===== Data provided =====
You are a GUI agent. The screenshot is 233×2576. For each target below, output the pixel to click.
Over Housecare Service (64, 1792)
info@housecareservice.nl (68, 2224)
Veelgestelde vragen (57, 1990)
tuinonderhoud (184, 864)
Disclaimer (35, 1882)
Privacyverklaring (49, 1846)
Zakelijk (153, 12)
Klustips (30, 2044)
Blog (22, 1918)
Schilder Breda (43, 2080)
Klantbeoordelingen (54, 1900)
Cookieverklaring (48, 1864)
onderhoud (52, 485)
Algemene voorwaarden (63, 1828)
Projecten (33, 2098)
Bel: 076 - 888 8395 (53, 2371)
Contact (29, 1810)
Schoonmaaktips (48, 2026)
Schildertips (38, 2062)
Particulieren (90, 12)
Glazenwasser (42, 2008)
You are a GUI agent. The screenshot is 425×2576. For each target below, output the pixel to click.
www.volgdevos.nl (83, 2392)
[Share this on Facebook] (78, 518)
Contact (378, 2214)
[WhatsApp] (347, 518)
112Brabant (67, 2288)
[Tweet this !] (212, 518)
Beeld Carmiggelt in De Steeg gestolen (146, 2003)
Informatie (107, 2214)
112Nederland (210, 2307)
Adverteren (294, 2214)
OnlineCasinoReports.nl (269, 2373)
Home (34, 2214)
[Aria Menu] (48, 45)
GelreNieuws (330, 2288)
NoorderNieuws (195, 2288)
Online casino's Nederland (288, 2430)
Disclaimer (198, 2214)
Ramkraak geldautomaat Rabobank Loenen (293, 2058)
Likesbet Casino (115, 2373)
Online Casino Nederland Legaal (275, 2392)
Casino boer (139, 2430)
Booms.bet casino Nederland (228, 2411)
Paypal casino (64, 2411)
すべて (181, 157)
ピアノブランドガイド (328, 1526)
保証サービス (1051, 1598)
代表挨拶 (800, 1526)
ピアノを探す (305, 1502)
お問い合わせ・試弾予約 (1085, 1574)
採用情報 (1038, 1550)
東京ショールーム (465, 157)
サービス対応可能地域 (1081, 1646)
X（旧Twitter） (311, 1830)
=====
> Work item
The records above should be duplicated in full, exactly as given.

> Response below
You are a GUI agent. The screenshot is 233×2576. For each target below, output the pixel to click.
Over Housecare Service (64, 1792)
info@housecareservice.nl (68, 2224)
Veelgestelde vragen (57, 1990)
tuinonderhoud (184, 864)
Disclaimer (35, 1882)
Privacyverklaring (49, 1846)
Zakelijk (153, 12)
Klustips (30, 2044)
Blog (22, 1918)
Schilder Breda (43, 2080)
Klantbeoordelingen (54, 1900)
Cookieverklaring (48, 1864)
onderhoud (52, 485)
Algemene voorwaarden (63, 1828)
Projecten (33, 2098)
Bel: 076 - 888 8395 (53, 2371)
Contact (29, 1810)
Schoonmaaktips (48, 2026)
Schildertips (38, 2062)
Particulieren (90, 12)
Glazenwasser (42, 2008)
You are a GUI agent. The screenshot is 425×2576. For each target below, output the pixel to click.
www.volgdevos.nl (83, 2392)
[Share this on Facebook] (78, 518)
Contact (378, 2214)
[WhatsApp] (347, 518)
112Brabant (67, 2288)
[Tweet this !] (212, 518)
Beeld Carmiggelt in De Steeg gestolen (146, 2003)
Informatie (107, 2214)
112Nederland (210, 2307)
Adverteren (294, 2214)
OnlineCasinoReports.nl (269, 2373)
Home (34, 2214)
[Aria Menu] (48, 45)
GelreNieuws (330, 2288)
NoorderNieuws (195, 2288)
Online casino's Nederland (288, 2430)
Disclaimer (198, 2214)
Ramkraak geldautomaat Rabobank Loenen (293, 2058)
Likesbet Casino (115, 2373)
Online Casino Nederland Legaal (275, 2392)
Casino boer (139, 2430)
Booms.bet casino Nederland (228, 2411)
Paypal casino (64, 2411)
すべて (181, 157)
ピアノブランドガイド (328, 1526)
保証サービス (1051, 1598)
代表挨拶 (800, 1526)
ピアノを探す (305, 1502)
お問い合わせ・試弾予約 (1085, 1574)
採用情報 (1038, 1550)
東京ショールーム (465, 157)
サービス対応可能地域 (1081, 1646)
X（旧Twitter） (311, 1830)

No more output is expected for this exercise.